▸ **EXERCISE AIM**
When you copy the entries, keep every word exactly as it stands.

[Stored records]
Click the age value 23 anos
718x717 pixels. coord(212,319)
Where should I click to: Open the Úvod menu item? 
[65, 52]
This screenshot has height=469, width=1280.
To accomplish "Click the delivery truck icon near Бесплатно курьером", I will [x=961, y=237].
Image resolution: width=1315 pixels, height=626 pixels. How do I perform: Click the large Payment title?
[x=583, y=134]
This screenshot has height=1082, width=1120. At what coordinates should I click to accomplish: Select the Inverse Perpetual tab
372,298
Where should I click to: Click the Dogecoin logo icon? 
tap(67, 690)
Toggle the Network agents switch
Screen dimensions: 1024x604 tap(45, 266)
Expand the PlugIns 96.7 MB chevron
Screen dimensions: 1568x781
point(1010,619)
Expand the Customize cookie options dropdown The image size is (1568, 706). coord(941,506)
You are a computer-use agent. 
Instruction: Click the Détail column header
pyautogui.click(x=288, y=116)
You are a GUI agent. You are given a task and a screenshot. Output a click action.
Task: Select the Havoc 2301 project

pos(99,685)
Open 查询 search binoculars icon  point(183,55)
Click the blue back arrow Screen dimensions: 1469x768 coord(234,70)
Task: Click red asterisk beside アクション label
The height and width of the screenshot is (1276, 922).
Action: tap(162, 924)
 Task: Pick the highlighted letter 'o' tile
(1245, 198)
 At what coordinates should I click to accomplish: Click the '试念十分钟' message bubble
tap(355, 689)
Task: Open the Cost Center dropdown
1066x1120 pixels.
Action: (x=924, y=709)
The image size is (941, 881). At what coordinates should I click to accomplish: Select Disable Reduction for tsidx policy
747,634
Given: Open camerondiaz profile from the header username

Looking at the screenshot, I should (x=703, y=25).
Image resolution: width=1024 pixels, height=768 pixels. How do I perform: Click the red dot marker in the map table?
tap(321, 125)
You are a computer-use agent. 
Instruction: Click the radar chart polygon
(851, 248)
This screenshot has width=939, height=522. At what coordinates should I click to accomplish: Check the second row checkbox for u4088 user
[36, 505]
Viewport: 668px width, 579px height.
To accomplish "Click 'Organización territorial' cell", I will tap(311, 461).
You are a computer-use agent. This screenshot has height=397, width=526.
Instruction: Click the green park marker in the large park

▸ **WRITTEN RESPONSE**
Click the age value 23 anos
718x717 pixels. coord(212,319)
Where should I click to: Open the Úvod menu item? 
[65, 52]
This screenshot has height=469, width=1280.
To accomplish "Click the delivery truck icon near Бесплатно курьером", I will [x=961, y=237].
Image resolution: width=1315 pixels, height=626 pixels. How do I perform: Click the large Payment title?
[x=583, y=134]
This screenshot has height=1082, width=1120. At what coordinates should I click to accomplish: Select the Inverse Perpetual tab
372,298
Where should I click to: Click the Dogecoin logo icon? 
tap(67, 690)
Toggle the Network agents switch
Screen dimensions: 1024x604 tap(45, 266)
Expand the PlugIns 96.7 MB chevron
Screen dimensions: 1568x781
point(1010,619)
Expand the Customize cookie options dropdown The image size is (1568, 706). coord(941,506)
You are a computer-use agent. 
Instruction: Click the Détail column header
pyautogui.click(x=288, y=116)
You are a GUI agent. You are given a task and a screenshot. Output a click action.
Task: Select the Havoc 2301 project

pos(99,685)
Open 查询 search binoculars icon  point(183,55)
Click the blue back arrow Screen dimensions: 1469x768 coord(234,70)
Task: Click red asterisk beside アクション label
The height and width of the screenshot is (1276, 922).
Action: tap(162, 924)
 Task: Pick the highlighted letter 'o' tile
(1245, 198)
 At what coordinates should I click to accomplish: Click the '试念十分钟' message bubble
tap(355, 689)
Task: Open the Cost Center dropdown
1066x1120 pixels.
Action: (x=924, y=709)
The image size is (941, 881). At what coordinates should I click to accomplish: Select Disable Reduction for tsidx policy
747,634
Given: Open camerondiaz profile from the header username

Looking at the screenshot, I should (x=703, y=25).
Image resolution: width=1024 pixels, height=768 pixels. How do I perform: Click the red dot marker in the map table?
tap(321, 125)
You are a computer-use agent. 
Instruction: Click the radar chart polygon
(851, 248)
This screenshot has width=939, height=522. At what coordinates should I click to accomplish: Check the second row checkbox for u4088 user
[36, 505]
Viewport: 668px width, 579px height.
To accomplish "Click 'Organización territorial' cell", I will tap(311, 461).
You are a computer-use agent. This screenshot has height=397, width=526.
Instruction: Click the green park marker in the large park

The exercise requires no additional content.